What’s the cost of bad press for a publicly traded company that gets sued by shareholders?
A new study from the Tippie College of Business suggests that stock prices drop about 2%, and the more media coverage a firm receives, the quicker the drop in price.
Dain Donelson, professor of accounting, analyzed the stock prices of companies that were sued by shareholders in securities class action lawsuits between 1998 and 2019. He then compared stock price changes of those lawsuits that received media coverage and those that did not.
He found that when media covered a lawsuit:
—The firm that was the target of the lawsuit saw an excess price drop of approximately 2 percentage points compared to those companies where the lawsuits were not covered in the media as investors sold shares in response to news of the lawsuit.
—The price drop began almost immediately after the lawsuit was reported by the media, often within 5 minutes of the story breaking.
—Market reactions increased with more original and/or detailed reporting.
Meanwhile, sued firms that received no media coverage also saw their stock price drop, but at a much slower rate, as investors had to learn about the lawsuits through other sources. Donelson said it took about two weeks for the price drop from those firms to match the decrease from the firms that received media coverage.
Donelson said readability also likely factors into the difference. Media reports are written in plain English and are relatively easy for investors to understand, while legal filings are complex and difficult to read for everyone except attorneys.
Prior research found that stock prices drop by 3-4% after a company gets sued, but this study puts the number closer to 2%.

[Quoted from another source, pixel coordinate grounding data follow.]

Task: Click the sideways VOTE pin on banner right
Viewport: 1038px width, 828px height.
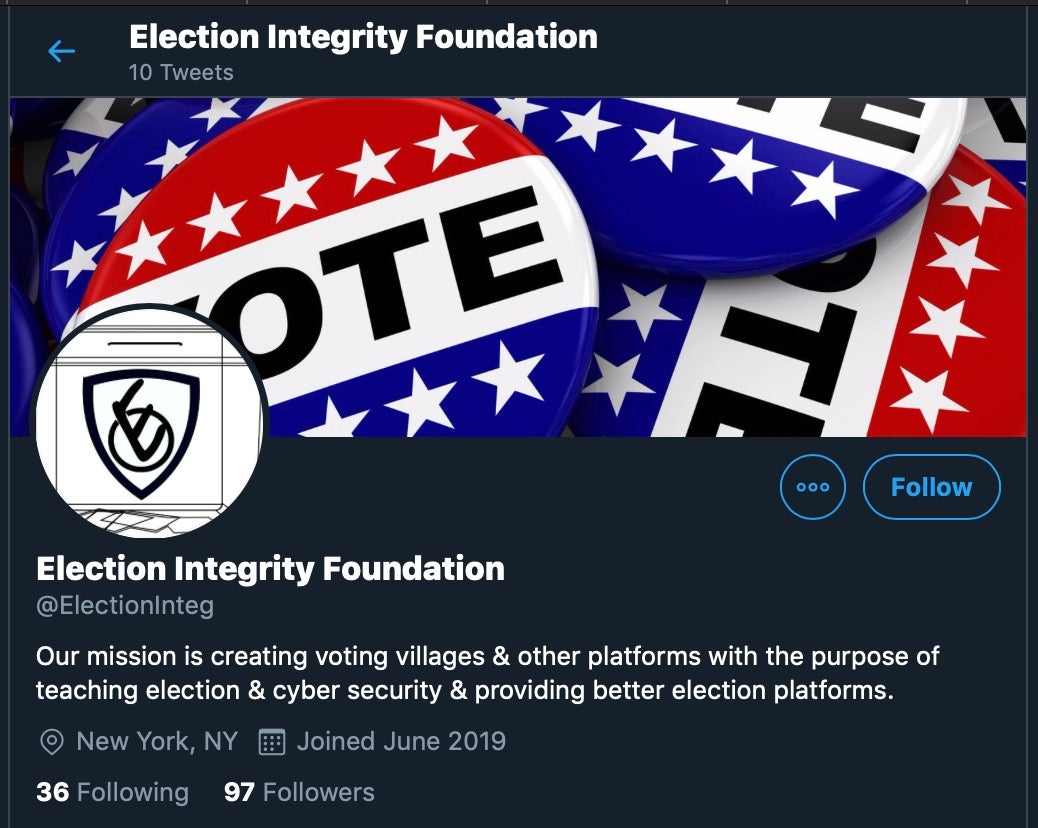Action: pyautogui.click(x=850, y=340)
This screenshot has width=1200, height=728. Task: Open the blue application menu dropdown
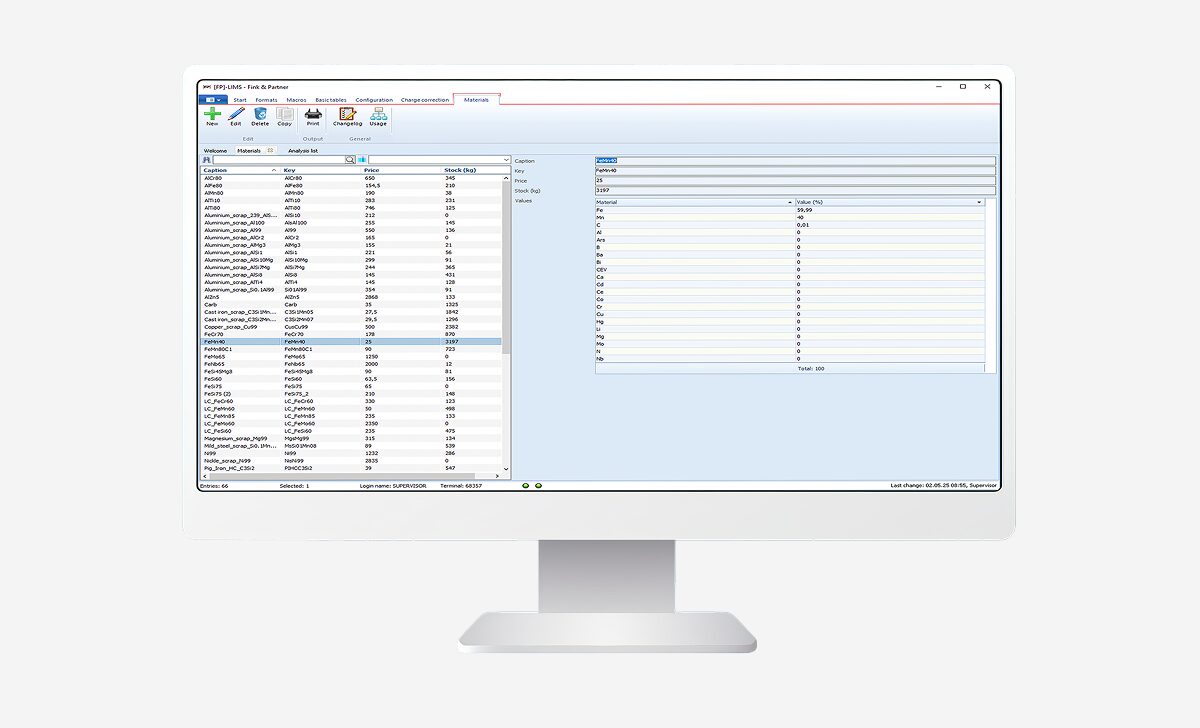(x=212, y=100)
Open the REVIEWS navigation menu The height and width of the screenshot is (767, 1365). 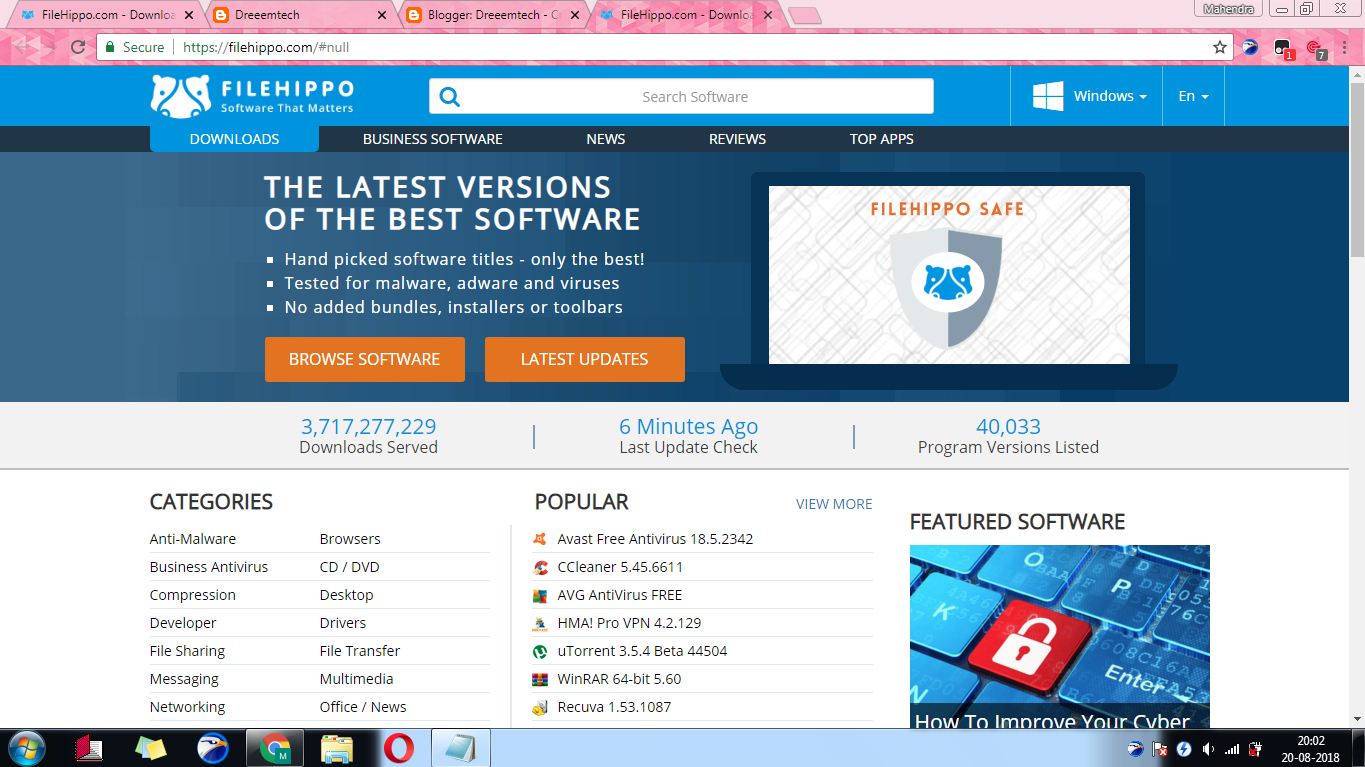pos(737,139)
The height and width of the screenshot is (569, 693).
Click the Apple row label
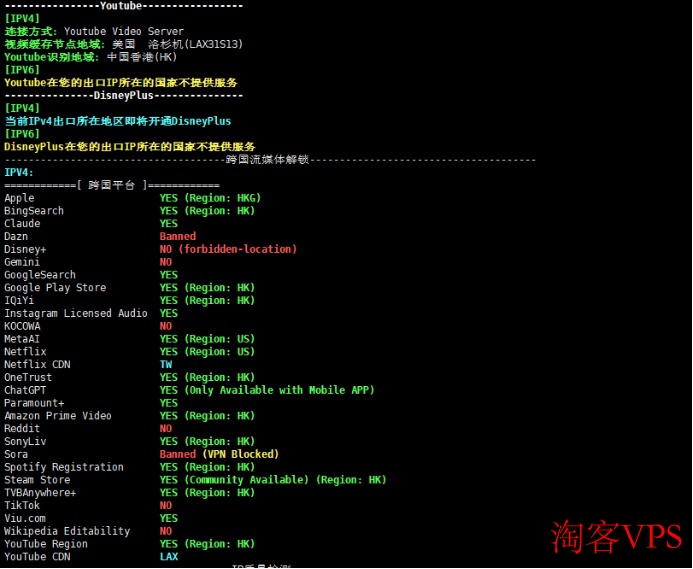pos(19,198)
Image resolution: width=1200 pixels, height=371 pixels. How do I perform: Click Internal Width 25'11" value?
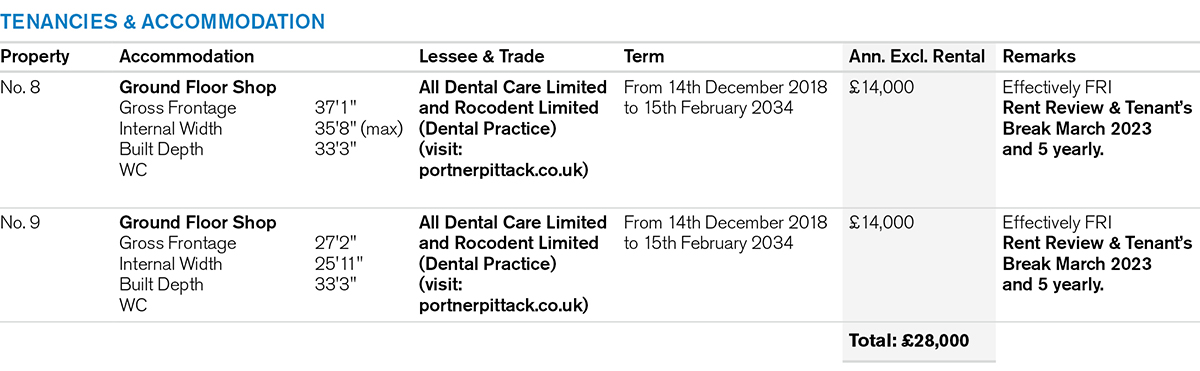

Donelson said that while a 2% additional price drop is not a trivial amount, it’s not economically significant for companies with billion-dollar market capitalizations that are usually the subject of such lawsuits. In fact, most of those lawsuits are settled out of court and don’t even go to trial. Still, he said the circumstance presents an opportunity for investors to exploit if they were able to find out about lawsuits that aren’t covered by media before other investors.